Pipeline components¶
Overview¶
Pipelines comprise of nodes that are implemented using components. A component typically only implements one unit-of-work, such as loading data, transforming data, training a model, or deploying a model to serve. The following depicts a basic pipeline in the Visual Pipeline Editor, which utilizes components to load a data file, split the file, truncates the resulting files, and counts the number of records in each file.
The same pipeline could be implemented using a single component that performs all these tasks, but that component might not be as universally re-usable. Consider, for example, that for another project the data resides in a different kind of storage. With fine-granular components you’d only have to replace the load data component with one that supports the other storage type and could retain everything else.
Elyra includes three generic components that allow for the processing of: Jupyter notebooks, Python scripts, and R scripts. These components are called generic because they can be used in all runtime environments that Elyra pipelines currently support: local/JupyterLab, Kubeflow Pipelines, and Apache Airflow.
Note: Refer to the Best practices topic in the User Guide to learn more about special considerations for generic components.
★ ★ ★ ★ ★ ★ ★
GOAL A -> Which runtime environments do Elyra pipelines currently support, according to the pipeline components page?
★ ★ ★ ★ ★ ★ ★
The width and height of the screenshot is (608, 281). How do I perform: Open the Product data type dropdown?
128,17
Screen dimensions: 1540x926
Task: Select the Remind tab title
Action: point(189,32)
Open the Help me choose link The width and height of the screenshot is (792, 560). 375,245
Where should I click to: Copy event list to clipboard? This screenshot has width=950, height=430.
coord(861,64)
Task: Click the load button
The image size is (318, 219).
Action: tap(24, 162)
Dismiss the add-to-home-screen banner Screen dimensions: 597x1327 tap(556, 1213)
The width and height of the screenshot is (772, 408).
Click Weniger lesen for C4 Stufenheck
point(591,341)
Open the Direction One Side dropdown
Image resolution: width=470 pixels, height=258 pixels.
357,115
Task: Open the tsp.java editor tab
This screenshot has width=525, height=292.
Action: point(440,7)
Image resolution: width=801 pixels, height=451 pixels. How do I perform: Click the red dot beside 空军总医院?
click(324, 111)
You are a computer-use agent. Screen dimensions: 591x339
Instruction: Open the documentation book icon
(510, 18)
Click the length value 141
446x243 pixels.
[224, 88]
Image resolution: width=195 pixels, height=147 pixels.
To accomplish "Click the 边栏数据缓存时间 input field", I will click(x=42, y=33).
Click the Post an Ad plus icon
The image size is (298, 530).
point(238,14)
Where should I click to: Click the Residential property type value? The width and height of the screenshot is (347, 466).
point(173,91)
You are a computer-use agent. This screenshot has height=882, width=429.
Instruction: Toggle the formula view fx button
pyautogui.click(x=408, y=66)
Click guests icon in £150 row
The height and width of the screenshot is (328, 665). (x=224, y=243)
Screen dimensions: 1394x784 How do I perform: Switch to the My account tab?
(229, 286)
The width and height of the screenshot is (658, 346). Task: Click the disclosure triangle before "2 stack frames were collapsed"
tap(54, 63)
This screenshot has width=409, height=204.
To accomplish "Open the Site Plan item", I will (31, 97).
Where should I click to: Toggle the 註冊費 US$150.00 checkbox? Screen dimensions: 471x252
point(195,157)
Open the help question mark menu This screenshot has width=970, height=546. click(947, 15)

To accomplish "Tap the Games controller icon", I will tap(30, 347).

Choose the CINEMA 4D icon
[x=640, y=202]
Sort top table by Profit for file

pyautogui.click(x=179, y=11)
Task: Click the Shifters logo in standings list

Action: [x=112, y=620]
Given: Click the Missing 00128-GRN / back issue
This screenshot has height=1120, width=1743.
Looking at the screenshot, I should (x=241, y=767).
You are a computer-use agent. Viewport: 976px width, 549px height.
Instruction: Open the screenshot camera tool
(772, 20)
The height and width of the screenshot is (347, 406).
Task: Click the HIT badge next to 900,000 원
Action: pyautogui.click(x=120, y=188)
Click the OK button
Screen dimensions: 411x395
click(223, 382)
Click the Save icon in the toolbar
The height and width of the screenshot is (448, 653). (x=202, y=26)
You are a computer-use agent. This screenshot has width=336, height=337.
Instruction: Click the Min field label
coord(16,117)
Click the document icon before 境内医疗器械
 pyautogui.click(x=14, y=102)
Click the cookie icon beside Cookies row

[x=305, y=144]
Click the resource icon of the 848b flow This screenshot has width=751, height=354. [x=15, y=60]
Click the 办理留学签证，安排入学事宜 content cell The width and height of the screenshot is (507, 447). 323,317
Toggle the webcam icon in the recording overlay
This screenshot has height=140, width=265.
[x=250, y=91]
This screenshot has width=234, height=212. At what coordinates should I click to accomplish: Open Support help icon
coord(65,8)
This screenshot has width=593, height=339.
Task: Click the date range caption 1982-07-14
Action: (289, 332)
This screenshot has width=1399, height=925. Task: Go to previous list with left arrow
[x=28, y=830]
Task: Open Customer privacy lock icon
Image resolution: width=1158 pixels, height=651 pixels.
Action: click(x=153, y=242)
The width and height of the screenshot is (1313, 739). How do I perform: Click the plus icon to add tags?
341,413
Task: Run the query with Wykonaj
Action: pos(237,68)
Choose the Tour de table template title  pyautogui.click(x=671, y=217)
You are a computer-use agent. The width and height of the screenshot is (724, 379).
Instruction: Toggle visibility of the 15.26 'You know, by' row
★ ★ ★ ★ ★ ★ ★
GOAL B -> Lay out the stretch of the listing from the line containing "Open the help question" through the line containing "Action: [x=112, y=620]" as a Markdown table with the columns Row and Line, leaving out blank lines.

EXERCISE ANSWER A -> Local/JupyterLab, Kubeflow Pipelines, and Apache Airflow.

EXERCISE ANSWER B ->
| Row | Line |
|---|---|
| 1 | Open the help question mark menu This screenshot has width=970, height=546. click(947, 15) |
| 2 | To accomplish "Tap the Games controller icon", I will tap(30, 347). |
| 3 | Choose the CINEMA 4D icon |
| 4 | [x=640, y=202] |
| 5 | Sort top table by Profit for file |
| 6 | pyautogui.click(x=179, y=11) |
| 7 | Task: Click the Shifters logo in standings list |
| 8 | Action: [x=112, y=620] |